Drivers leading to persistence and change in forest cover over the centuries

The Canton of Zurich is the most densely populated canton in Switzerland with soil conditions facilitating a generally very intensive and thus competitive agricultural system. The development of forest cover in the lowlands, therefore, stands in contrast to forest dynamics in the alpine regions of Switzerland, which show a significant increase in forest cover over the last 150 years (Loran et al. 2016; Gellrich 2006). Forest cover is increasing in many mountainous regions across the globe (e.g., Lambin and Meyfroidt 2011; Melendez-Pastor et al. 2014; Munteanu et al. 2014; Stoate et al. 2009), mainly as a consequence of agricultural abandonment. In this study, land abandonment was not a relevant driver of the major changes in forest cover due to the overall high suitability of soils for agriculture. Still, it may have taken place on a comparatively limited scale, especially in more remote areas. Instead, the largest afforestation events in the Canton of Zurich were triggered by the development of state forest during the first two study periods (1850–1880 and 1880–1910), which can be attributed to the modernization of the forestry sector, including the establishment of protective forests to reduce the risk of debris flow and flooding. Additional important drivers were compensatory afforestation as a result of the forest law, as well as industrialization, which also triggered afforestation. Overall, two types of crises, economic and political, triggered deforestation; this was only partly compensated. During the economic crisis of the second half of the nineteenth century, when many municipalities were in deep debt, forest clearing was promoted in order to obtain income—in this period, forests were still referred to as municipal bank accounts. The political crisis of World War II was the main driver of deforestation during the period between 1940 and 1970, having a strong impact on forest cover throughout Switzerland (Bürgi and Schuler 2003). Both types of crisis were calamitous in nature (Antrop 2005), leaving less time for careful planning and a detailed impact assessment. These findings illustrate how a high level of political and socioeconomic stability translates to persistent forest cover. Effective law enforcement is based on a stable government pursuing long-term planning. Calamities (Antrop 2005), however, have been shown to leave long-lasting marks on the landscape (e.g., Bürgi et al. 2017).

Conclusion

Our results highlight the value of considering causal chains and the interconnections between driving forces, as opposed to merely identifying single factors. These empirical findings shed light on the causes of forest cover change and the relevance of a high degree of political and economic stability. Political and socioeconomic development had a strong impact on forest cover, but with no clear tendency toward either deforestation or afforestation. Times of political instability, as well as socioeconomic poverty and liabilities, triggered large deforestation events. On the other hand, they also led to large afforestation projects.
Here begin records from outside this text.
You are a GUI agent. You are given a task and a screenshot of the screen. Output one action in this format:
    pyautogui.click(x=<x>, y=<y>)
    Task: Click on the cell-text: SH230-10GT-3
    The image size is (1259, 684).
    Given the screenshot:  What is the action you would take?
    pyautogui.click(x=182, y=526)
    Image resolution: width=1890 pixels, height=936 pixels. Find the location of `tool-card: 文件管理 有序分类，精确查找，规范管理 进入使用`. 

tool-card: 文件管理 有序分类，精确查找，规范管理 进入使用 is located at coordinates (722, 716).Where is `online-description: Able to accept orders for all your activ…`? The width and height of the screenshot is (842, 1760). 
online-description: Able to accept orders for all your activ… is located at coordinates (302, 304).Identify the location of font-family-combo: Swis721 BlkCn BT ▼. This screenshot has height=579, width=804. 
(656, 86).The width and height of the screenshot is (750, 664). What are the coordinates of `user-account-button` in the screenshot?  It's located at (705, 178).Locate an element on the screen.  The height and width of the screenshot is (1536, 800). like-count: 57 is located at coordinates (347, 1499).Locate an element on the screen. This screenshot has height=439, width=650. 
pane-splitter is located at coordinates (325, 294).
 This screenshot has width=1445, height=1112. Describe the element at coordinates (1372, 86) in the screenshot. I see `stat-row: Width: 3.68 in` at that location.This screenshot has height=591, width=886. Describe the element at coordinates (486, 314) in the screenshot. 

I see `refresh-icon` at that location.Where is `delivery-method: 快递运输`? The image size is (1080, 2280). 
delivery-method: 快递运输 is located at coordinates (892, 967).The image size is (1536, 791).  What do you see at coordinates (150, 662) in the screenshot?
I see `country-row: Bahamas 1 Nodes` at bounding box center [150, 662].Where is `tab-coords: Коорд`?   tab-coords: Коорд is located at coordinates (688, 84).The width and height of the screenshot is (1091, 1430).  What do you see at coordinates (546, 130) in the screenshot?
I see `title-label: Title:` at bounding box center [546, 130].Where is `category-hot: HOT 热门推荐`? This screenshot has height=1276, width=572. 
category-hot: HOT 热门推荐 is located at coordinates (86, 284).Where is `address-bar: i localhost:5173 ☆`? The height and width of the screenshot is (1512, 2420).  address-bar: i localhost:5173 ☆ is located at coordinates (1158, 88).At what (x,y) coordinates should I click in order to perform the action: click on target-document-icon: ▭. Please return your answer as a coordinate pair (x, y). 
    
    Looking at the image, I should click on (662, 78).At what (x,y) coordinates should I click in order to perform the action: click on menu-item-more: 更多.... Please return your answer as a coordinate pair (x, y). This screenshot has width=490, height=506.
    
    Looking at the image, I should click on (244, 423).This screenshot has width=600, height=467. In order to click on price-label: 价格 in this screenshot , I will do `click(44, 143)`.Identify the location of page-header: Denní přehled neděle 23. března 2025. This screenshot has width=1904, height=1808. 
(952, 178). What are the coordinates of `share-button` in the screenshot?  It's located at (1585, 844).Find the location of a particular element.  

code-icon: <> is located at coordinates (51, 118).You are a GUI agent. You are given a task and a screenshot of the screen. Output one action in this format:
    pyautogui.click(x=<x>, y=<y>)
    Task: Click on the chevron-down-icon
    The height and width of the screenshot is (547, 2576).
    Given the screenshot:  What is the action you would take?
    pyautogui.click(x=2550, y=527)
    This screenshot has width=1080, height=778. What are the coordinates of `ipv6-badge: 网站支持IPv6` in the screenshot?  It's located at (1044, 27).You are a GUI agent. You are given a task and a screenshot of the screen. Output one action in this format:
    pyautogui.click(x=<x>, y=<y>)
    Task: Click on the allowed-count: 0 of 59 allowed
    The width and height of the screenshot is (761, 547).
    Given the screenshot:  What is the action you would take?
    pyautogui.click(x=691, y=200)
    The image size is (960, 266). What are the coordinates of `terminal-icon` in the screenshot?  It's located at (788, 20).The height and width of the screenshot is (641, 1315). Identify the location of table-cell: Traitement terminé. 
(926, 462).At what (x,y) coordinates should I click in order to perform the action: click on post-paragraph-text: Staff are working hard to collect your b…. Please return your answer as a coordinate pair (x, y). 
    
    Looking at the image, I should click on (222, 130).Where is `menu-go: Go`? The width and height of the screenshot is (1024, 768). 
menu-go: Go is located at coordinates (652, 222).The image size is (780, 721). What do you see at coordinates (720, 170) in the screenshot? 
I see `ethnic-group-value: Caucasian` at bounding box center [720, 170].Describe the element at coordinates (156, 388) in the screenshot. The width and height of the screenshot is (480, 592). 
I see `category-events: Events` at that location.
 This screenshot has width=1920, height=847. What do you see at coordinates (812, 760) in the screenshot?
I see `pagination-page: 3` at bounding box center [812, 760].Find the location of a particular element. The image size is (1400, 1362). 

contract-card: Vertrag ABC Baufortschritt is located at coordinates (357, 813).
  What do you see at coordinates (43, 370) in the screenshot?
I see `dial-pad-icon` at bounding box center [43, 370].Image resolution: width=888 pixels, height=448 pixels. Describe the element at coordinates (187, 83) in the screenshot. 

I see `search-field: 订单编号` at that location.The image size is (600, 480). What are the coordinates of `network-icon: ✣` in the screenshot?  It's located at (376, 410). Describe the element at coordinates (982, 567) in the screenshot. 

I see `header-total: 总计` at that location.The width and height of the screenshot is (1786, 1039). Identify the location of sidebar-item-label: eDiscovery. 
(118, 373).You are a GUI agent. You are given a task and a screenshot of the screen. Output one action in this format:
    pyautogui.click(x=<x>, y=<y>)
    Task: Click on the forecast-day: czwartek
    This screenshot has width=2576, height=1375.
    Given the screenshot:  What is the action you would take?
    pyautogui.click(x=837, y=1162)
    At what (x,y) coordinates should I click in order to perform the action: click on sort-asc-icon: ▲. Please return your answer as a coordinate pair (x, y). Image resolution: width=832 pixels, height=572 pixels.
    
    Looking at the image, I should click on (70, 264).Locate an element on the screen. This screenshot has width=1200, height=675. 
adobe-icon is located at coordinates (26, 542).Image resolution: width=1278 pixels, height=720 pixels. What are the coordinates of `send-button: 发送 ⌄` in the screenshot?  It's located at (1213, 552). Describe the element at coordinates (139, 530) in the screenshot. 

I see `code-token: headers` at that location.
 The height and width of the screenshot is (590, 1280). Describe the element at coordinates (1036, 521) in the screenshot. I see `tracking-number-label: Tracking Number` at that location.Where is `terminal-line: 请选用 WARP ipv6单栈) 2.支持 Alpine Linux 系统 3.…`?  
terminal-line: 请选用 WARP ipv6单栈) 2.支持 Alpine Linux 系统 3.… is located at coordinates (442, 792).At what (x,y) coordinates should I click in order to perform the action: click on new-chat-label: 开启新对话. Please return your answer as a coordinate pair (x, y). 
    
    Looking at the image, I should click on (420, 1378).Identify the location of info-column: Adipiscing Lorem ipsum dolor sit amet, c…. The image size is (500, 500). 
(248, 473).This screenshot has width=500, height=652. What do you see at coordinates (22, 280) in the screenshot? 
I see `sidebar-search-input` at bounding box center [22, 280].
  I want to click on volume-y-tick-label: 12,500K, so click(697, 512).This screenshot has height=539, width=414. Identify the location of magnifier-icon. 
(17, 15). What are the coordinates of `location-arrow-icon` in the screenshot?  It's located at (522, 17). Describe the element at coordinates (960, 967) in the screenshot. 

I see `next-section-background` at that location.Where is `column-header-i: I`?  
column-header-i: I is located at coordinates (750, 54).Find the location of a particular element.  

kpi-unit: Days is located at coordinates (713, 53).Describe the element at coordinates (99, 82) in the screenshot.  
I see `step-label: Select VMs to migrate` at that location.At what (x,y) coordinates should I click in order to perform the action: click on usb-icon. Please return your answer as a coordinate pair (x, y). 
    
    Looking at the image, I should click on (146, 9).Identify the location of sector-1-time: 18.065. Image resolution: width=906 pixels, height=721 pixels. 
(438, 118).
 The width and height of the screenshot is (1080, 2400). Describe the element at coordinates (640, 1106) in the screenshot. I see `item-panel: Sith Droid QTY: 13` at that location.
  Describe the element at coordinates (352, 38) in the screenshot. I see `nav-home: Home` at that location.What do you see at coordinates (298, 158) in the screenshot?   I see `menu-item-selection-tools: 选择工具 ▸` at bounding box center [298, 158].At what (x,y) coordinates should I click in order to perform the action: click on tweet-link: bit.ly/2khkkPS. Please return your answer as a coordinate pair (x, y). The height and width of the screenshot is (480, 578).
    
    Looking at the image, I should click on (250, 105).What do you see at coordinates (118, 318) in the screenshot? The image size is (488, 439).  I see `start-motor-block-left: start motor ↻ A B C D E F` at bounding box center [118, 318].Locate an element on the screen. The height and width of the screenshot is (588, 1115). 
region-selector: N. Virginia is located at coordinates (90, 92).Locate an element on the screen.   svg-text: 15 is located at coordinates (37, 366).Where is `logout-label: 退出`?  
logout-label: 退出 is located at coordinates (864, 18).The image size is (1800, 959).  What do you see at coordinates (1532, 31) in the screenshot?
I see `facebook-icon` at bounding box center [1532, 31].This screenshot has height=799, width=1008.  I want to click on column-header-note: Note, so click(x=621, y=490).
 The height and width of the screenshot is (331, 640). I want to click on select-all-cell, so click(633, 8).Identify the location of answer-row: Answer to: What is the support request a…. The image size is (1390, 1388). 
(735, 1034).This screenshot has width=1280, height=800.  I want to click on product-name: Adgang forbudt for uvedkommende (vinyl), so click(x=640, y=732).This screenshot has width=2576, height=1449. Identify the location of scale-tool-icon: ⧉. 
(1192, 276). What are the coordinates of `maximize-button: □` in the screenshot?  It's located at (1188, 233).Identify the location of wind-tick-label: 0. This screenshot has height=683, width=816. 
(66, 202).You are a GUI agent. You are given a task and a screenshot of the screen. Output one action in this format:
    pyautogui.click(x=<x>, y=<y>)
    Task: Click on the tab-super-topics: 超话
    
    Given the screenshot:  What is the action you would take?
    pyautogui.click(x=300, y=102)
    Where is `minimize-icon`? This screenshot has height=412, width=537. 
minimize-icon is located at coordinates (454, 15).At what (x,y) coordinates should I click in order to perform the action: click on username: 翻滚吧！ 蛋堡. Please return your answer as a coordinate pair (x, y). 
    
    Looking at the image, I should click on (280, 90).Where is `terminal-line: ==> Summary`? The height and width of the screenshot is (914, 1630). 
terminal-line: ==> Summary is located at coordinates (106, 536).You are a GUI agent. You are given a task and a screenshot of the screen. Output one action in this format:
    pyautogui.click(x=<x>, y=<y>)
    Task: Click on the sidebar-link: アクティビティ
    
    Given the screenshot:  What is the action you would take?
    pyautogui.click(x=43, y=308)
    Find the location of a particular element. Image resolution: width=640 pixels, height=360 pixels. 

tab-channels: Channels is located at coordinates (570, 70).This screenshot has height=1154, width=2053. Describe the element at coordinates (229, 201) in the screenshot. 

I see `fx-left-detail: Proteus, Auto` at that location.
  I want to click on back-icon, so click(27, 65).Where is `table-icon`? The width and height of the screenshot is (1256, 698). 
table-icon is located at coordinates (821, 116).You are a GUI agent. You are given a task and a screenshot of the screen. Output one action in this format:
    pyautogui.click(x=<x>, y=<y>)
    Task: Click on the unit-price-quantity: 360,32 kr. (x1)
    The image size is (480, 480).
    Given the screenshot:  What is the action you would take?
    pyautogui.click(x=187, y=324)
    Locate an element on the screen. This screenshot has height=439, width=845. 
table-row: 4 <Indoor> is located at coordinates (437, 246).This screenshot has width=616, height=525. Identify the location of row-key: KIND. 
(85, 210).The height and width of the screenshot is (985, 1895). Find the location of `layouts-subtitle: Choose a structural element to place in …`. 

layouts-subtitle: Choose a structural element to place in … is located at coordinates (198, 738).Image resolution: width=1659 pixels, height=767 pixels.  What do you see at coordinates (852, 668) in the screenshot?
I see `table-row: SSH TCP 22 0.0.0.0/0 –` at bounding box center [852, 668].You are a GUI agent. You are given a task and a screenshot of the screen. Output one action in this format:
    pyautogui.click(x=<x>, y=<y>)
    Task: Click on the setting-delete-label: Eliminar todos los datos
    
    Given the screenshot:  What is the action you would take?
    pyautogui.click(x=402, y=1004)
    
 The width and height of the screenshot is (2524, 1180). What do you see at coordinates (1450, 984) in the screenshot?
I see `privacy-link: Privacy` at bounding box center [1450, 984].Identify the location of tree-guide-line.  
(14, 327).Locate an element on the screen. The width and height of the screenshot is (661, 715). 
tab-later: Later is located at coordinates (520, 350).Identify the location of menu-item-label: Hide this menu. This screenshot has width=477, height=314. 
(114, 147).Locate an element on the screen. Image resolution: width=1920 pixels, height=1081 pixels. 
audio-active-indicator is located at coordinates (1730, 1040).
Understanding the strong relevance of political and socioeconomic developments on forest cover provides the opportunity to shape forest cover changes in a sustainable manner by applying appropriate political and economic measures. With this study, we underpin the value of focusing research on areas in which land use is more persistent, as this can enhance our knowledge on factors leading to the stabilization of landscapes (Lieskovský and Bürgi 2017). This is highly relevant for the regulation of undesirable land-use change in our rapidly changing world.